Key Assumptions of Approach Used. Pension and other postretirement benefit obligations and the related effects on results of operations are calculated using actuarial models. Two critical assumptions, discount rate and expected return on assets, are important elements of plan expense, and the discount rate is important to liability measurement. Other assumptions, which require management judgment, include the rate of compensation increases, and rates of retirement, turnover and termination. Additionally, health care cost trend rates are critical assumptions for postretirement health care plans. These critical assumptions are evaluated periodically and updated to reflect actual experience, as appropriate.

As of December 31, 2024, Edison International's and SCE's pension plans had a $3.6 billion and $3.3 billion projected benefit obligation, respectively, and total 2024 expense for these plans was $27 million and $24 million, respectively.

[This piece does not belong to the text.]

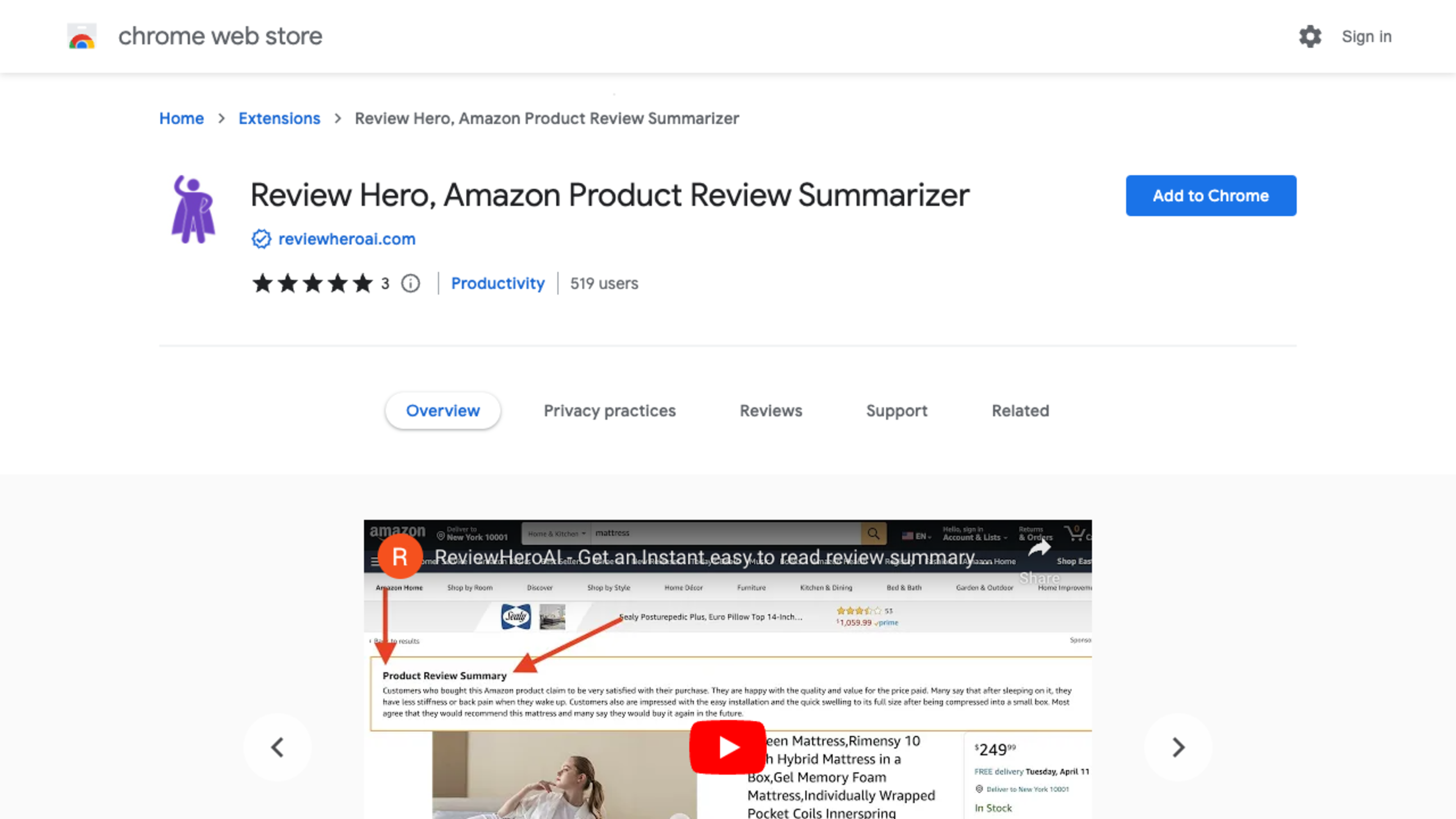Click the YouTube play button on preview

(x=728, y=747)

As of December 31, 2024, the accumulated benefit obligation for Edison International's and SCE's PBOP plans were $741 million and $737 million, respectively, and there were no expenses for Edison International's and SCE's PBOP plans for 2024. The majority of annual contributions made to SCE's pension and PBOP plan are anticipated to be recovered through CPUC-approved regulatory mechanisms and are expected to be, at a minimum, equal to the related annual expense.

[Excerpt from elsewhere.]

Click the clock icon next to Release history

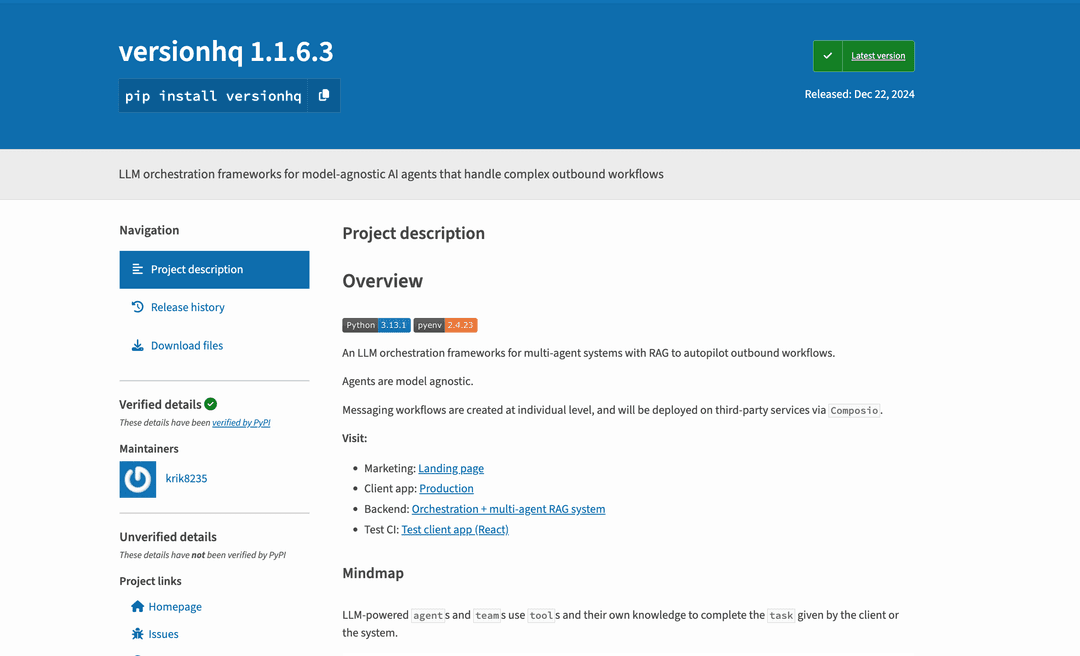coord(137,307)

Pension expense is recorded for SCE based on the amount funded to the trusts, as calculated using an actuarial method required for ratemaking purposes, in which the impact of market volatility on plan assets is recognized in earnings on a more gradual basis. Any difference between pension expense calculated in accordance with ratemaking methods and pension expense calculated in accordance with authoritative accounting guidance for pension is accumulated as a regulatory asset or liability, and is expected, over time, to be recovered from or returned to customers. As of December 31, 2024, this cumulative difference amounted to $132 million, meaning that the ratemaking method has recognized less in expense than the accounting method since implementation of authoritative guidance for employers' accounting for pensions in 1987, which was offset by a regulatory liability for the current funding level of SCE's pension plan.